Output the data below exactly as it is, dropping the pictures from your copy.
::::::::::
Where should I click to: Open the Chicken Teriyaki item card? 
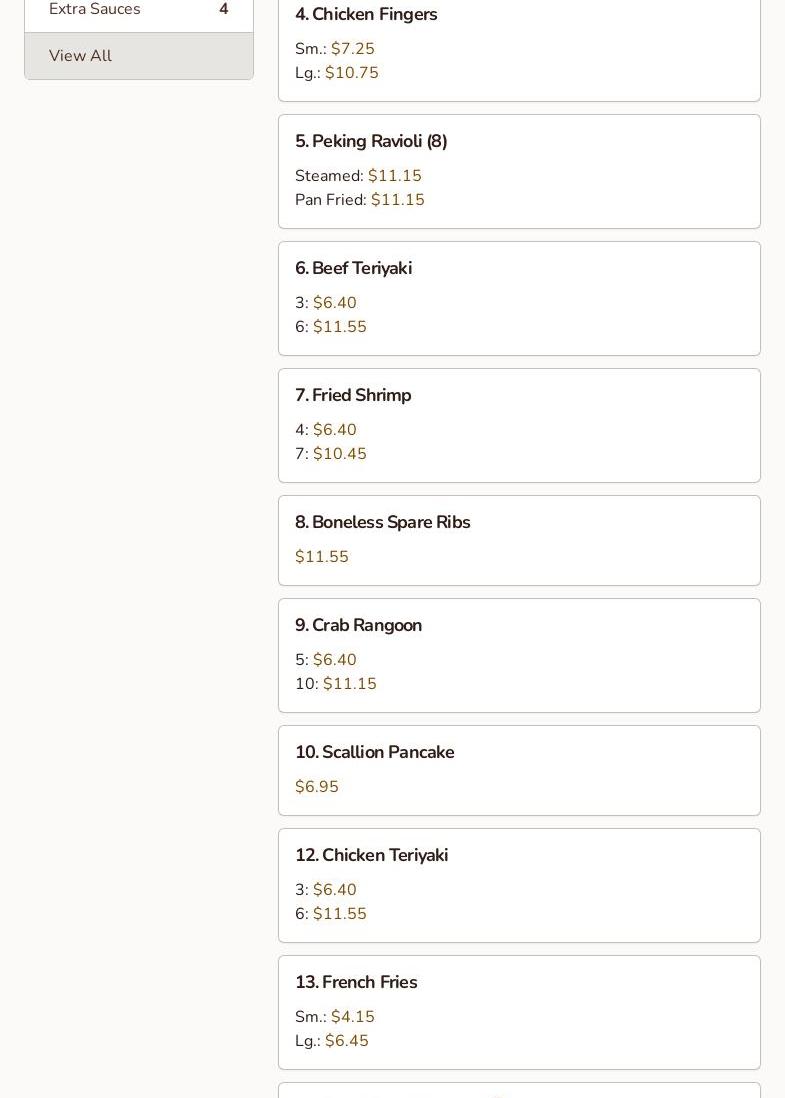(x=371, y=856)
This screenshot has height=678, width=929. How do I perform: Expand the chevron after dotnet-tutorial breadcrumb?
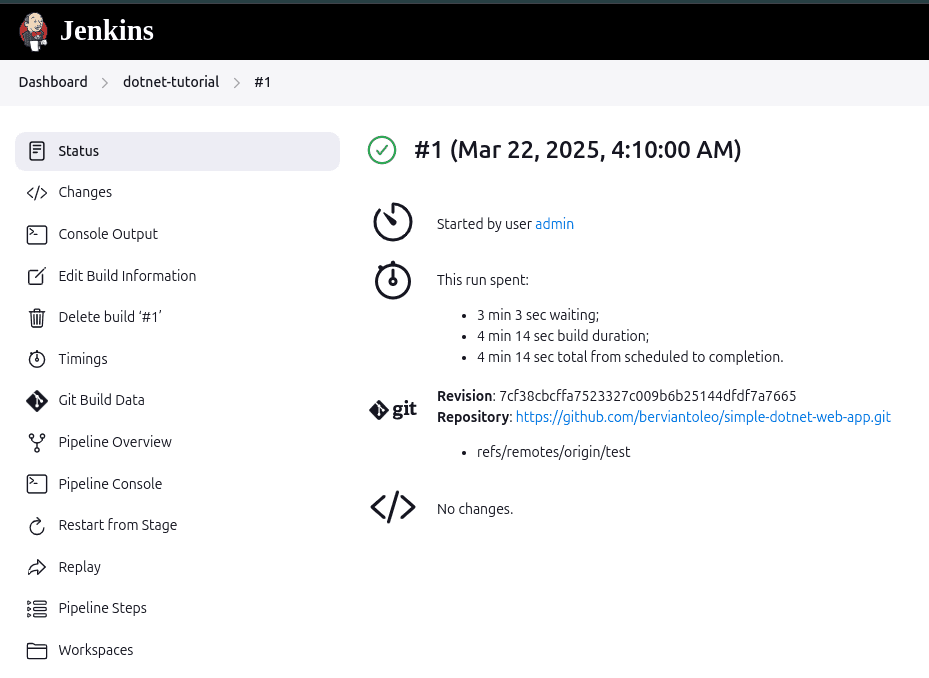click(x=237, y=83)
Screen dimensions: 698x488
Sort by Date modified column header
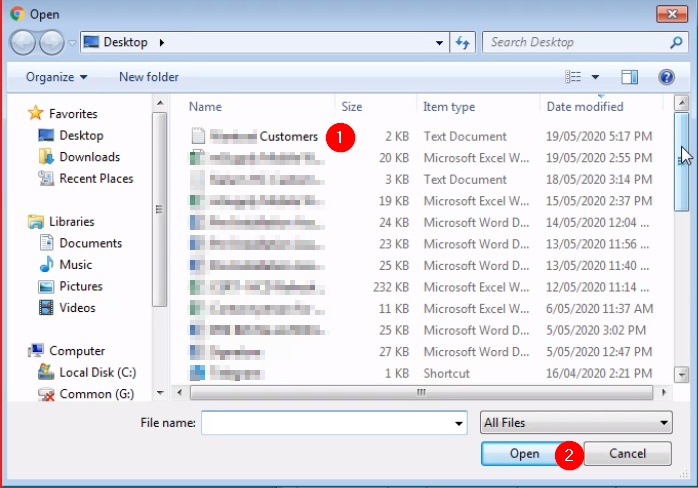point(584,106)
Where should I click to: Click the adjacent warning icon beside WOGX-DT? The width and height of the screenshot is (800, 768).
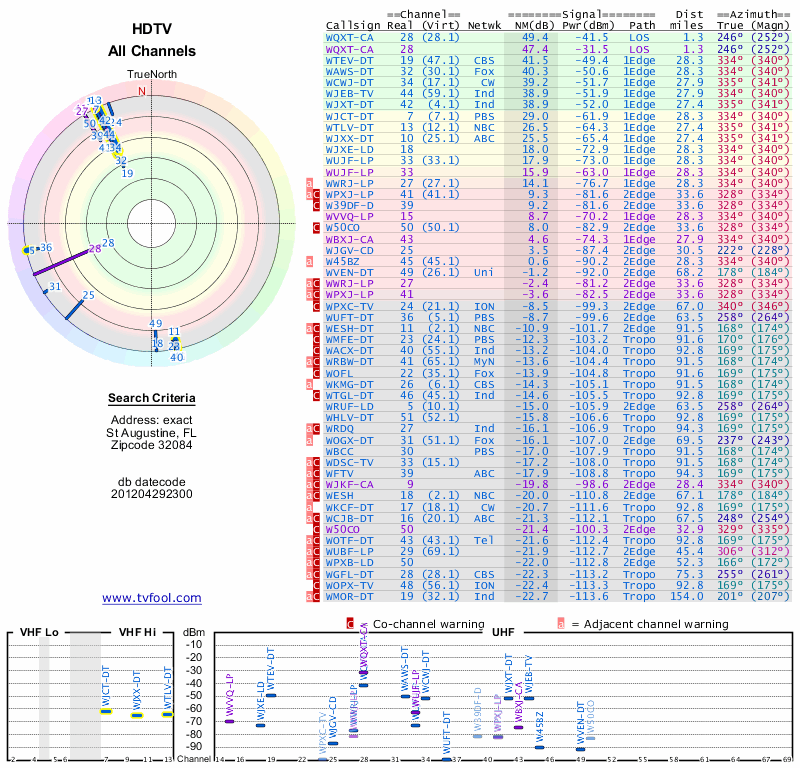click(309, 440)
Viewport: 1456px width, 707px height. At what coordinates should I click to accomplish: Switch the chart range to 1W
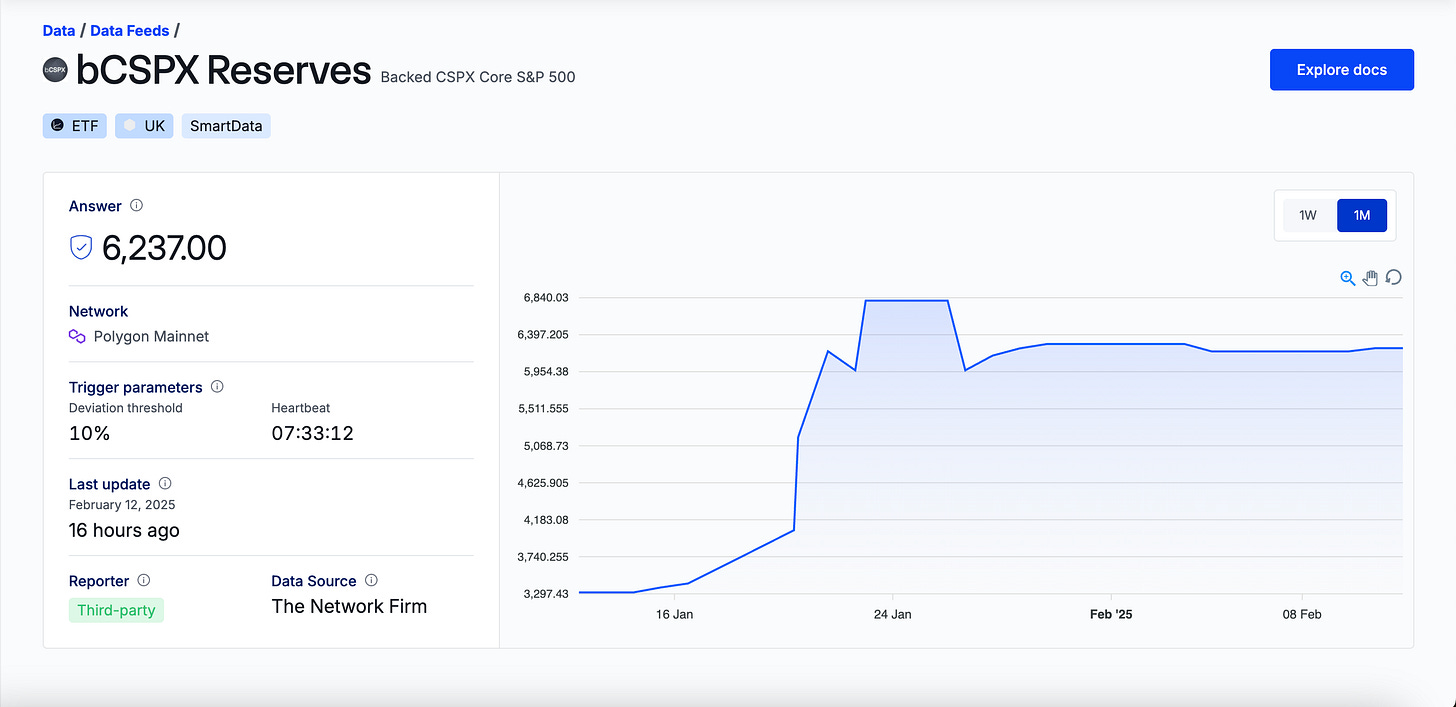click(1308, 215)
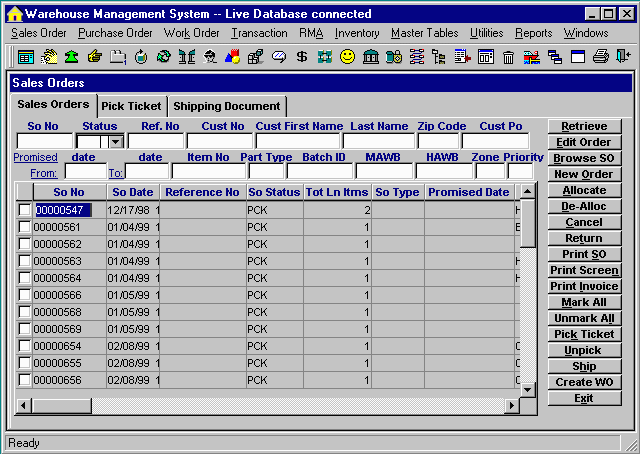Switch to the Pick Ticket tab
Screen dimensions: 640x454
coord(132,106)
::::::::::
• Task result:
Where should I click to: Open the Chicken Teriyaki item card? 
(x=371, y=856)
This screenshot has height=678, width=929. How do I perform: Expand the chevron after dotnet-tutorial breadcrumb?
click(x=237, y=83)
Screen dimensions: 698x488
Sort by Date modified column header
point(584,106)
Where should I click to: Click the adjacent warning icon beside WOGX-DT? The width and height of the screenshot is (800, 768).
click(309, 440)
Viewport: 1456px width, 707px height. At what coordinates should I click to accomplish: Switch the chart range to 1W
click(1308, 215)
Switch to the Pick Ticket tab
Screen dimensions: 640x454
coord(132,106)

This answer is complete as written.